▸ **TASK REQUIREMENTS**
Reproduce the data below line for line, without changing a single character.

· · · · ·

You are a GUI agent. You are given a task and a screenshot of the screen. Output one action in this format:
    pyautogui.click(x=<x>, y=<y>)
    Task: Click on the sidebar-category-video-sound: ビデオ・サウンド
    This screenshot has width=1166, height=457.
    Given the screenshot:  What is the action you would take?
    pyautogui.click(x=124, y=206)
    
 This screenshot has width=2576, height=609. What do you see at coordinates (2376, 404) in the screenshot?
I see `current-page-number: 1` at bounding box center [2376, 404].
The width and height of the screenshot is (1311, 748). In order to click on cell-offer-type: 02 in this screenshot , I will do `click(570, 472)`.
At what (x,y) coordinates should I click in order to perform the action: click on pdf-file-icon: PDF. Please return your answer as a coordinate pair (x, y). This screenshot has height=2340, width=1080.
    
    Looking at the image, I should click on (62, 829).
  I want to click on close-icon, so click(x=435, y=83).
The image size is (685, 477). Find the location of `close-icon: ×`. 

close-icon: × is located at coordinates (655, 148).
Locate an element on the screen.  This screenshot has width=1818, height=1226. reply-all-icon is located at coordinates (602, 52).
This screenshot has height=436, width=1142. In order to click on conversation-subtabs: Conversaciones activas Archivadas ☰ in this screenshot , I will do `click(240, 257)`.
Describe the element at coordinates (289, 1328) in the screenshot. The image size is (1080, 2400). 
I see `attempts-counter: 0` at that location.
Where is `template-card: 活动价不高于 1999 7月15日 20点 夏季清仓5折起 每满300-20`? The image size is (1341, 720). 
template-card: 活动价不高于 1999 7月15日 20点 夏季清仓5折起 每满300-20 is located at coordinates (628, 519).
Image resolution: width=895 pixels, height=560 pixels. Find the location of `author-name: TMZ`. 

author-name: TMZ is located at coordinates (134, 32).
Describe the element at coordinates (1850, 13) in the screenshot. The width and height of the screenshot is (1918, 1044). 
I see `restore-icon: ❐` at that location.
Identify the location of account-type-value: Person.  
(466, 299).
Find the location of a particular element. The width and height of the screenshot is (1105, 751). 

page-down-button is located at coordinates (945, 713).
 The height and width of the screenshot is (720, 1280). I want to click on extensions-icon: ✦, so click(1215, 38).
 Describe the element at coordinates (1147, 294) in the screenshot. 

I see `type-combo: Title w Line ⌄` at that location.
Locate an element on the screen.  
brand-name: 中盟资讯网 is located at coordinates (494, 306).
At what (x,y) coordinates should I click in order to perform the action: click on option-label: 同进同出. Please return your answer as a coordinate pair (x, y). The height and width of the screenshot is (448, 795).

· · · · ·

▸ **FINISHED EXERCISE**
You are a GUI agent. You are given a task and a screenshot of the screen. Output one action in this format:
    pyautogui.click(x=<x>, y=<y>)
    Task: Click on the sidebar-category-video-sound: ビデオ・サウンド
    This screenshot has width=1166, height=457.
    Given the screenshot:  What is the action you would take?
    pyautogui.click(x=124, y=206)
    
 This screenshot has width=2576, height=609. What do you see at coordinates (2376, 404) in the screenshot?
I see `current-page-number: 1` at bounding box center [2376, 404].
The width and height of the screenshot is (1311, 748). In order to click on cell-offer-type: 02 in this screenshot , I will do `click(570, 472)`.
At what (x,y) coordinates should I click in order to perform the action: click on pdf-file-icon: PDF. Please return your answer as a coordinate pair (x, y). This screenshot has height=2340, width=1080.
    
    Looking at the image, I should click on (62, 829).
  I want to click on close-icon, so click(x=435, y=83).
The image size is (685, 477). Find the location of `close-icon: ×`. 

close-icon: × is located at coordinates (655, 148).
Locate an element on the screen.  This screenshot has width=1818, height=1226. reply-all-icon is located at coordinates (602, 52).
This screenshot has height=436, width=1142. In order to click on conversation-subtabs: Conversaciones activas Archivadas ☰ in this screenshot , I will do `click(240, 257)`.
Describe the element at coordinates (289, 1328) in the screenshot. The image size is (1080, 2400). 
I see `attempts-counter: 0` at that location.
Where is `template-card: 活动价不高于 1999 7月15日 20点 夏季清仓5折起 每满300-20`? The image size is (1341, 720). 
template-card: 活动价不高于 1999 7月15日 20点 夏季清仓5折起 每满300-20 is located at coordinates (628, 519).
Image resolution: width=895 pixels, height=560 pixels. Find the location of `author-name: TMZ`. 

author-name: TMZ is located at coordinates (134, 32).
Describe the element at coordinates (1850, 13) in the screenshot. The width and height of the screenshot is (1918, 1044). 
I see `restore-icon: ❐` at that location.
Identify the location of account-type-value: Person.  
(466, 299).
Find the location of a particular element. The width and height of the screenshot is (1105, 751). 

page-down-button is located at coordinates (945, 713).
 The height and width of the screenshot is (720, 1280). I want to click on extensions-icon: ✦, so click(1215, 38).
 Describe the element at coordinates (1147, 294) in the screenshot. 

I see `type-combo: Title w Line ⌄` at that location.
Locate an element on the screen.  
brand-name: 中盟资讯网 is located at coordinates (494, 306).
At what (x,y) coordinates should I click in order to perform the action: click on option-label: 同进同出. Please return your answer as a coordinate pair (x, y). The height and width of the screenshot is (448, 795).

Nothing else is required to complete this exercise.